What this task involves
Among the entries below, one stretch runs from the line that contains "Task: Click Add to Cart" through the line that contains "is (874, 1199).". Repeat that stretch exactly, ends included, and only that.

Given data

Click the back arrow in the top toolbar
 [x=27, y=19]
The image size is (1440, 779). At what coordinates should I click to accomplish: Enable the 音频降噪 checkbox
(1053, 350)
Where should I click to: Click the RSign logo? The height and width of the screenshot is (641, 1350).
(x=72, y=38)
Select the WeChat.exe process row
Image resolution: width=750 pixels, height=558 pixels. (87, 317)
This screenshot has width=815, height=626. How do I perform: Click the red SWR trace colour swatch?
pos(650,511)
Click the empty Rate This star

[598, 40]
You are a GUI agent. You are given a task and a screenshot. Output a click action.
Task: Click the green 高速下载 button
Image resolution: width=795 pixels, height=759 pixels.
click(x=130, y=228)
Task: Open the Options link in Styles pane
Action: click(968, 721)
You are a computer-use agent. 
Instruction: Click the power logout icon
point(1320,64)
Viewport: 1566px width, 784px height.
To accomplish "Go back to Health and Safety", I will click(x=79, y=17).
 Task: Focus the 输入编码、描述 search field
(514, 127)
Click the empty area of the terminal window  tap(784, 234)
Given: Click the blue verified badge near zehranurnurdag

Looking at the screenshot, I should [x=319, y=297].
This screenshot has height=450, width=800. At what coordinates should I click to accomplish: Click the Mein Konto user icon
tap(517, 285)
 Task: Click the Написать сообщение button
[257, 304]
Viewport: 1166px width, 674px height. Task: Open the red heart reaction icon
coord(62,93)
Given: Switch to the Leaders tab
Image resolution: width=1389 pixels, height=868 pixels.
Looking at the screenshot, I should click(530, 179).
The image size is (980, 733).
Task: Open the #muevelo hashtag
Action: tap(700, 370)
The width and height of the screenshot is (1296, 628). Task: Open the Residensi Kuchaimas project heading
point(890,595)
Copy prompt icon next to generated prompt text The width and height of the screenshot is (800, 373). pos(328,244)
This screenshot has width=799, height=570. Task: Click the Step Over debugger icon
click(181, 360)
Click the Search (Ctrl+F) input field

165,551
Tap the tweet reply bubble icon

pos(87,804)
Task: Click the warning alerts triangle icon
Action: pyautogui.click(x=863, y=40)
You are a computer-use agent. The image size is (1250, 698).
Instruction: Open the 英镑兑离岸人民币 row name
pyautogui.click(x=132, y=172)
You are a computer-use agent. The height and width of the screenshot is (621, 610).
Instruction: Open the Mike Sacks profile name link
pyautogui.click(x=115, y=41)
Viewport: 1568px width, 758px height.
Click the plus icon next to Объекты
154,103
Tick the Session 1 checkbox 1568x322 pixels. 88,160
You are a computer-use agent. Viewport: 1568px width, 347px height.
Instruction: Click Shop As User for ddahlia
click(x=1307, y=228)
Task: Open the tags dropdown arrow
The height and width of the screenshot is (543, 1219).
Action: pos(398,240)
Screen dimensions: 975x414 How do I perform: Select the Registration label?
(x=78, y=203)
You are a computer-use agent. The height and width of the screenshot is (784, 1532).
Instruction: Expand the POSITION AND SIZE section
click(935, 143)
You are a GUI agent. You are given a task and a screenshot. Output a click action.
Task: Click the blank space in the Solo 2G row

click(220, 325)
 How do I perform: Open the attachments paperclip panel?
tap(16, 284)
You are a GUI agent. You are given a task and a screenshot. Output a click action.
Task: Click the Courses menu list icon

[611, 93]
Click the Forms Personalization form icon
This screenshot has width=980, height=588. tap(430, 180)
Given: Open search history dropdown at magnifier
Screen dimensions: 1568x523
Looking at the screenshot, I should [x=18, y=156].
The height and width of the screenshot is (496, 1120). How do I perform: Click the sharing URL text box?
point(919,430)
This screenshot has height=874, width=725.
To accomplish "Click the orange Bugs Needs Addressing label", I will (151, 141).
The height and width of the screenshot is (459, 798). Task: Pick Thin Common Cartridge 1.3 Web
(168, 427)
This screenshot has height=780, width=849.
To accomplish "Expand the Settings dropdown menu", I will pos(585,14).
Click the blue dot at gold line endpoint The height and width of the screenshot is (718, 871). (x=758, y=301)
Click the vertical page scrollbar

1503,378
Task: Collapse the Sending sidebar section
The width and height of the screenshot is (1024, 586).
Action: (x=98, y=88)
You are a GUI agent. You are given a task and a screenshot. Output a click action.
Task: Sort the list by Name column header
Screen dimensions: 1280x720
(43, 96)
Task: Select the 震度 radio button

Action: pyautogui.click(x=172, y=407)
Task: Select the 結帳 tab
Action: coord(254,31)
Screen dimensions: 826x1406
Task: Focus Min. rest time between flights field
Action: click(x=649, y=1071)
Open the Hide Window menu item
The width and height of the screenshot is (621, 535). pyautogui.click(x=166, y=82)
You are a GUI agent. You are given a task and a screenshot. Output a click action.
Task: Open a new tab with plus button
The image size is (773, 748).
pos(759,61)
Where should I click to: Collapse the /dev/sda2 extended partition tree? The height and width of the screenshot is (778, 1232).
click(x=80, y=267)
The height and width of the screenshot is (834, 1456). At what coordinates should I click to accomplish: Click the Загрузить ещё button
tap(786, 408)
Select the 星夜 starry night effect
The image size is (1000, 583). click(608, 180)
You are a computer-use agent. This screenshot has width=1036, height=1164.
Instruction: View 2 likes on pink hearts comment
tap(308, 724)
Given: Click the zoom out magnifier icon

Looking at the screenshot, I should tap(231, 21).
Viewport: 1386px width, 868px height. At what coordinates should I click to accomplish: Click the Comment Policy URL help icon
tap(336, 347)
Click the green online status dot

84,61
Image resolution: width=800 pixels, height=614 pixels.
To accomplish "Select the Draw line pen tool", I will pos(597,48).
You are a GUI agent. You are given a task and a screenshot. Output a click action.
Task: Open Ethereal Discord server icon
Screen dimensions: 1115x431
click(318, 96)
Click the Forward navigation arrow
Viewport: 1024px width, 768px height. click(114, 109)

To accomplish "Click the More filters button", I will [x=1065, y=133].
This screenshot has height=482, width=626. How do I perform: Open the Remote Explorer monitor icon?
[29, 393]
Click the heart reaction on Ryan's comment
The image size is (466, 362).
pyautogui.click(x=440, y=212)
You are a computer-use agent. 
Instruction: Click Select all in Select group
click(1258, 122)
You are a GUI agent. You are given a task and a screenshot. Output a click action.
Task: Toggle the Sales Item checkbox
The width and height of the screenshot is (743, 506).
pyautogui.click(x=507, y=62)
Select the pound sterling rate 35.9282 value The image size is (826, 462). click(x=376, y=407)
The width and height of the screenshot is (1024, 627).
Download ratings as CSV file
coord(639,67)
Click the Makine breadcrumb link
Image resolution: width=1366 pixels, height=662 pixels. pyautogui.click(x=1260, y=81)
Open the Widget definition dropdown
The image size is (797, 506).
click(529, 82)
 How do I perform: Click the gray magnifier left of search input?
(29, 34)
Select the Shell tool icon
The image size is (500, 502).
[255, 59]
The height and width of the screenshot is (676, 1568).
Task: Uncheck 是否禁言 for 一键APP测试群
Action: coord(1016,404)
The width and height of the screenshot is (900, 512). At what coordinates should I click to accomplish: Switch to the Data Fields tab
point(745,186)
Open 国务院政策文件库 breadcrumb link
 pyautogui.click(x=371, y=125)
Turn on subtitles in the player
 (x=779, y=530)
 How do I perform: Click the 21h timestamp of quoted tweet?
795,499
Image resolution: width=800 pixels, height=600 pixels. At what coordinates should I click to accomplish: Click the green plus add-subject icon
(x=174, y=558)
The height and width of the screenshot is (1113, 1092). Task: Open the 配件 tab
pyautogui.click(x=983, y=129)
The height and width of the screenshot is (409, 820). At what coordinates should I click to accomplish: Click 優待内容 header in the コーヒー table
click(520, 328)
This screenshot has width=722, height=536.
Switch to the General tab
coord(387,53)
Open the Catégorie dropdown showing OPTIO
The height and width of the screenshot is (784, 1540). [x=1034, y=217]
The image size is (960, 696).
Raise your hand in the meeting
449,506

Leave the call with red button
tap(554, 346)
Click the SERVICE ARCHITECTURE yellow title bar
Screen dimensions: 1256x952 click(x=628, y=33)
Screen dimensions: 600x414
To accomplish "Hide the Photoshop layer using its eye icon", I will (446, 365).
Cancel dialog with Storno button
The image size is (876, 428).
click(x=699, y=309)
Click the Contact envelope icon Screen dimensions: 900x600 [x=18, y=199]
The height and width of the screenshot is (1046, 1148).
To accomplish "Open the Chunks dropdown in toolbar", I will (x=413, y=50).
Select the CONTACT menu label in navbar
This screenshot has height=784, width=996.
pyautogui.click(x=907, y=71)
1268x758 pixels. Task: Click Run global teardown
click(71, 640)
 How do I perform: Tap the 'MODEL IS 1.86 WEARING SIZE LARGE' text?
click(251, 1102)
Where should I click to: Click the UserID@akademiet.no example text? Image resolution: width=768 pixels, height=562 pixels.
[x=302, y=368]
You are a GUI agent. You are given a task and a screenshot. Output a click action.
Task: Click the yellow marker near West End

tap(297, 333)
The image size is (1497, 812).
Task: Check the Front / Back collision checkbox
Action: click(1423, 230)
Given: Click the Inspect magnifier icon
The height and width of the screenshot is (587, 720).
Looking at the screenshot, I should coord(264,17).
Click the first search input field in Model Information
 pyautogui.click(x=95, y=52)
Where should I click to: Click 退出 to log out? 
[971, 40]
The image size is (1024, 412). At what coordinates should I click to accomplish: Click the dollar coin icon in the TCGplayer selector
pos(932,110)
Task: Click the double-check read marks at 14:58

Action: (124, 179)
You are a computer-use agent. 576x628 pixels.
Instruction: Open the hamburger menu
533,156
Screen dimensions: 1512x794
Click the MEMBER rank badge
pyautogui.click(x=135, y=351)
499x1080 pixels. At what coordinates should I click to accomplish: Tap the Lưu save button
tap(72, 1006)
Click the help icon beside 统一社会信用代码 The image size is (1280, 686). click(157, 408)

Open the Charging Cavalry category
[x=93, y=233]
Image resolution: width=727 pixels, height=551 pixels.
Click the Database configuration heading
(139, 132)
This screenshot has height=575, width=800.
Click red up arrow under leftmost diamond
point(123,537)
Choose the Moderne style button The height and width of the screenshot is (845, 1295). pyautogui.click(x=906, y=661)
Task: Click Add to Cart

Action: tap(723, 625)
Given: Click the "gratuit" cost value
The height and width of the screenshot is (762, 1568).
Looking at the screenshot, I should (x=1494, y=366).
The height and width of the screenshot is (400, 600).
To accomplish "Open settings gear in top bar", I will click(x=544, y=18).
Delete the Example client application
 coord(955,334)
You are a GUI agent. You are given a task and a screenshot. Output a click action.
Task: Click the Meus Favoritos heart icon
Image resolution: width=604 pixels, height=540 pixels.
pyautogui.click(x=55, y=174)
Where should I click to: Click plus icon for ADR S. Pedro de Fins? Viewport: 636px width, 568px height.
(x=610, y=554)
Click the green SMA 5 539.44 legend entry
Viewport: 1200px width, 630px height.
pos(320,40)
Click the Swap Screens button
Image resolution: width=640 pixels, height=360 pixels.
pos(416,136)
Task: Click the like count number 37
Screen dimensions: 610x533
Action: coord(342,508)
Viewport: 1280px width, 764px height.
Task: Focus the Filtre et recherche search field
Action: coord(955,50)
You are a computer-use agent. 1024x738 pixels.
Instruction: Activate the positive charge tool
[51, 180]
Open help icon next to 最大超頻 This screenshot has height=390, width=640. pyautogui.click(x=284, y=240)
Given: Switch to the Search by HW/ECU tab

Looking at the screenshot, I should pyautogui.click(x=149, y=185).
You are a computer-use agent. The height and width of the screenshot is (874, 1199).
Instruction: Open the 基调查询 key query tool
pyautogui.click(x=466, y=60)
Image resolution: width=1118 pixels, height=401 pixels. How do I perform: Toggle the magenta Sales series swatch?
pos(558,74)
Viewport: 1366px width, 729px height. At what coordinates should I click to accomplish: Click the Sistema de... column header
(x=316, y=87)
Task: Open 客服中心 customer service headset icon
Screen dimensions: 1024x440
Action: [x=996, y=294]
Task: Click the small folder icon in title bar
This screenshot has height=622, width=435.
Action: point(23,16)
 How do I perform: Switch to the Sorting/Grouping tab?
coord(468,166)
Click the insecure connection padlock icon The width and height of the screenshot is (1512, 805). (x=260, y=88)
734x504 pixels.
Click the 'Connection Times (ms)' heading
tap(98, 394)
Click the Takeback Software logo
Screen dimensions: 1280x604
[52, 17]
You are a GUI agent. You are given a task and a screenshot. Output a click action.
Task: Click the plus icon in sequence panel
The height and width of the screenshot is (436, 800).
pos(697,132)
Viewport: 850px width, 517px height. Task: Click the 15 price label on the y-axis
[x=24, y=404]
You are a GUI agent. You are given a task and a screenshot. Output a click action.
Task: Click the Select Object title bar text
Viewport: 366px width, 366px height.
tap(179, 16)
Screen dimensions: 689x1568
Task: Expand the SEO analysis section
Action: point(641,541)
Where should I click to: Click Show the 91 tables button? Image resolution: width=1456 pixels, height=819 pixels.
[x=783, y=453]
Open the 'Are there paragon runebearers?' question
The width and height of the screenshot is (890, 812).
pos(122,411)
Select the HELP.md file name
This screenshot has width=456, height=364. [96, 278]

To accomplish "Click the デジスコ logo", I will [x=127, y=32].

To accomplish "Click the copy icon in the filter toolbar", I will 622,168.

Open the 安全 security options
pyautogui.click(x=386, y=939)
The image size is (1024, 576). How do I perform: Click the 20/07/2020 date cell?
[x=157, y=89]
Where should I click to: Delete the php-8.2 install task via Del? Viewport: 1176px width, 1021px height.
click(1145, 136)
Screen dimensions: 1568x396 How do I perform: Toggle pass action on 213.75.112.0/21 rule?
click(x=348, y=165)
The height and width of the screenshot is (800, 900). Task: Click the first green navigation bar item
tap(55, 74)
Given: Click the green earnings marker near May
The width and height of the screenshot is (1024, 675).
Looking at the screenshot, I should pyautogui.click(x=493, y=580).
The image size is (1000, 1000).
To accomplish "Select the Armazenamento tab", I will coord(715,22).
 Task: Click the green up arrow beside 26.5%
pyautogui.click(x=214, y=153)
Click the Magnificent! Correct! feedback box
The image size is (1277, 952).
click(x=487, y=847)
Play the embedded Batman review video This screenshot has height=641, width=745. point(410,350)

Answer area
Task: Click Add to Cart

Action: tap(723, 625)
Given: Click the "gratuit" cost value
The height and width of the screenshot is (762, 1568).
Looking at the screenshot, I should (x=1494, y=366).
The height and width of the screenshot is (400, 600).
To accomplish "Open settings gear in top bar", I will click(x=544, y=18).
Delete the Example client application
 coord(955,334)
You are a GUI agent. You are given a task and a screenshot. Output a click action.
Task: Click the Meus Favoritos heart icon
Image resolution: width=604 pixels, height=540 pixels.
pyautogui.click(x=55, y=174)
Where should I click to: Click plus icon for ADR S. Pedro de Fins? Viewport: 636px width, 568px height.
(x=610, y=554)
Click the green SMA 5 539.44 legend entry
Viewport: 1200px width, 630px height.
pos(320,40)
Click the Swap Screens button
Image resolution: width=640 pixels, height=360 pixels.
pos(416,136)
Task: Click the like count number 37
Screen dimensions: 610x533
Action: coord(342,508)
Viewport: 1280px width, 764px height.
Task: Focus the Filtre et recherche search field
Action: coord(955,50)
You are a computer-use agent. 1024x738 pixels.
Instruction: Activate the positive charge tool
[51, 180]
Open help icon next to 最大超頻 This screenshot has height=390, width=640. pyautogui.click(x=284, y=240)
Given: Switch to the Search by HW/ECU tab

Looking at the screenshot, I should pyautogui.click(x=149, y=185).
You are a computer-use agent. The height and width of the screenshot is (874, 1199).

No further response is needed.